• Goal of the exercise: Please copy the listing below word for word, with nothing added or left out.

# start of Data section

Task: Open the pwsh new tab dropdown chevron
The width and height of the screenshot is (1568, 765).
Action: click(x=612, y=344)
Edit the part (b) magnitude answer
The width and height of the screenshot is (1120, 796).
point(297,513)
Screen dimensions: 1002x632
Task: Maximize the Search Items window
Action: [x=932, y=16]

# end of Data section

• Reply to the exercise:
Task: Open the pwsh new tab dropdown chevron
The width and height of the screenshot is (1568, 765).
Action: click(x=612, y=344)
Edit the part (b) magnitude answer
The width and height of the screenshot is (1120, 796).
point(297,513)
Screen dimensions: 1002x632
Task: Maximize the Search Items window
Action: [x=932, y=16]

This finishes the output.